Exercise instructions —
Quote all of the entries word for word.
--
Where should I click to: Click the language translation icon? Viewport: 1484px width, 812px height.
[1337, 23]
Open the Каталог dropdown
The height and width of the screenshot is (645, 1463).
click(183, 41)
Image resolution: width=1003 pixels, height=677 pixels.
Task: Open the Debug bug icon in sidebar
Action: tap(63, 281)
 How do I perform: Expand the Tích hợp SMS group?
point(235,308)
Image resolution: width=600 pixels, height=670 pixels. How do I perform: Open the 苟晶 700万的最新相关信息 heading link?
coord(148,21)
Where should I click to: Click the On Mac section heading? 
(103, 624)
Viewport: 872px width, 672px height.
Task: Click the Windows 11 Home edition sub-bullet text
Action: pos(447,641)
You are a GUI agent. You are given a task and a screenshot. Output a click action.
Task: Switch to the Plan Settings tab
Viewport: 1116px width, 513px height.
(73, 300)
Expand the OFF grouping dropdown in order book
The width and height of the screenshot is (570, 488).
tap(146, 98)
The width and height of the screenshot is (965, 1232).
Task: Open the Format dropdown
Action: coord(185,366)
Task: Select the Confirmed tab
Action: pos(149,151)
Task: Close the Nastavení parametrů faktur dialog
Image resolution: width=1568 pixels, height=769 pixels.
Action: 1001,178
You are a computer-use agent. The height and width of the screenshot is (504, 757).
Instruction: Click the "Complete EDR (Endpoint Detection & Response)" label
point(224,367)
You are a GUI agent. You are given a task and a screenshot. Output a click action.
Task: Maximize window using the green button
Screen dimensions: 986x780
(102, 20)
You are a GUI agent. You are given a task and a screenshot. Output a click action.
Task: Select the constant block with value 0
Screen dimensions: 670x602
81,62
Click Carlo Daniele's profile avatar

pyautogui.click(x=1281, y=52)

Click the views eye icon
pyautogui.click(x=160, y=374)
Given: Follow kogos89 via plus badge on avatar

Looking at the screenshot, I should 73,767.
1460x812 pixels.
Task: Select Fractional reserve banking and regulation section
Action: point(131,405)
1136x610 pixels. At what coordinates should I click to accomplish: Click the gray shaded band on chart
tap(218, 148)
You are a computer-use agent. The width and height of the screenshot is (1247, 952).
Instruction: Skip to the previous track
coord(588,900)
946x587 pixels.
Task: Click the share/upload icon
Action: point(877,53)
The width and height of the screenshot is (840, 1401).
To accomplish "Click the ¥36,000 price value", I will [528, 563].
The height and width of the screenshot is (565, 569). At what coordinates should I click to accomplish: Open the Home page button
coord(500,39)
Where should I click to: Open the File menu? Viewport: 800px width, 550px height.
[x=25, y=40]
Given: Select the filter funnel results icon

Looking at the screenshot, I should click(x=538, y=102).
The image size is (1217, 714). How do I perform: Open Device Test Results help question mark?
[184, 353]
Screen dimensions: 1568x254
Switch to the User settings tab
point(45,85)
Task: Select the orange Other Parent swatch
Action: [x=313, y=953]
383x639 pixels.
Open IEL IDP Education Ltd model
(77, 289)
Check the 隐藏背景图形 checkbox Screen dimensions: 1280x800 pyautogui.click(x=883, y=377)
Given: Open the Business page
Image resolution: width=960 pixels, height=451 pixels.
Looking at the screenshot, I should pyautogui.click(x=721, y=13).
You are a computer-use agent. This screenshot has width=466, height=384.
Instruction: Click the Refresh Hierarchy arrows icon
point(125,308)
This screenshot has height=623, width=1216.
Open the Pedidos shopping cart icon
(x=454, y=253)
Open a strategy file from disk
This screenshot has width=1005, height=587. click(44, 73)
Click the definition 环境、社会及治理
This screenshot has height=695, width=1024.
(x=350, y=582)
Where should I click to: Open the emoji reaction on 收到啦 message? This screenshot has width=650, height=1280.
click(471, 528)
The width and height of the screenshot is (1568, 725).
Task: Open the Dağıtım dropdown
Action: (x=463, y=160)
--
Answer area —
Where should I click to: Click the language translation icon? Viewport: 1484px width, 812px height.
[1337, 23]
Open the Каталог dropdown
The height and width of the screenshot is (645, 1463).
click(183, 41)
Image resolution: width=1003 pixels, height=677 pixels.
Task: Open the Debug bug icon in sidebar
Action: tap(63, 281)
 How do I perform: Expand the Tích hợp SMS group?
point(235,308)
Image resolution: width=600 pixels, height=670 pixels. How do I perform: Open the 苟晶 700万的最新相关信息 heading link?
coord(148,21)
Where should I click to: Click the On Mac section heading? 
(103, 624)
Viewport: 872px width, 672px height.
Task: Click the Windows 11 Home edition sub-bullet text
Action: pos(447,641)
You are a GUI agent. You are given a task and a screenshot. Output a click action.
Task: Switch to the Plan Settings tab
Viewport: 1116px width, 513px height.
(73, 300)
Expand the OFF grouping dropdown in order book
The width and height of the screenshot is (570, 488).
tap(146, 98)
The width and height of the screenshot is (965, 1232).
Task: Open the Format dropdown
Action: coord(185,366)
Task: Select the Confirmed tab
Action: pos(149,151)
Task: Close the Nastavení parametrů faktur dialog
Image resolution: width=1568 pixels, height=769 pixels.
Action: 1001,178
You are a computer-use agent. The height and width of the screenshot is (504, 757).
Instruction: Click the "Complete EDR (Endpoint Detection & Response)" label
point(224,367)
You are a GUI agent. You are given a task and a screenshot. Output a click action.
Task: Maximize window using the green button
Screen dimensions: 986x780
(102, 20)
You are a GUI agent. You are given a task and a screenshot. Output a click action.
Task: Select the constant block with value 0
Screen dimensions: 670x602
81,62
Click Carlo Daniele's profile avatar

pyautogui.click(x=1281, y=52)

Click the views eye icon
pyautogui.click(x=160, y=374)
Given: Follow kogos89 via plus badge on avatar

Looking at the screenshot, I should 73,767.
1460x812 pixels.
Task: Select Fractional reserve banking and regulation section
Action: point(131,405)
1136x610 pixels. At what coordinates should I click to accomplish: Click the gray shaded band on chart
tap(218, 148)
You are a computer-use agent. The width and height of the screenshot is (1247, 952).
Instruction: Skip to the previous track
coord(588,900)
946x587 pixels.
Task: Click the share/upload icon
Action: point(877,53)
The width and height of the screenshot is (840, 1401).
To accomplish "Click the ¥36,000 price value", I will [528, 563].
The height and width of the screenshot is (565, 569). At what coordinates should I click to accomplish: Open the Home page button
coord(500,39)
Where should I click to: Open the File menu? Viewport: 800px width, 550px height.
[x=25, y=40]
Given: Select the filter funnel results icon

Looking at the screenshot, I should click(x=538, y=102).
The image size is (1217, 714). How do I perform: Open Device Test Results help question mark?
[184, 353]
Screen dimensions: 1568x254
Switch to the User settings tab
point(45,85)
Task: Select the orange Other Parent swatch
Action: [x=313, y=953]
383x639 pixels.
Open IEL IDP Education Ltd model
(77, 289)
Check the 隐藏背景图形 checkbox Screen dimensions: 1280x800 pyautogui.click(x=883, y=377)
Given: Open the Business page
Image resolution: width=960 pixels, height=451 pixels.
Looking at the screenshot, I should pyautogui.click(x=721, y=13).
You are a computer-use agent. This screenshot has width=466, height=384.
Instruction: Click the Refresh Hierarchy arrows icon
point(125,308)
This screenshot has height=623, width=1216.
Open the Pedidos shopping cart icon
(x=454, y=253)
Open a strategy file from disk
This screenshot has width=1005, height=587. click(44, 73)
Click the definition 环境、社会及治理
This screenshot has height=695, width=1024.
(x=350, y=582)
Where should I click to: Open the emoji reaction on 收到啦 message? This screenshot has width=650, height=1280.
click(471, 528)
The width and height of the screenshot is (1568, 725).
Task: Open the Dağıtım dropdown
Action: (x=463, y=160)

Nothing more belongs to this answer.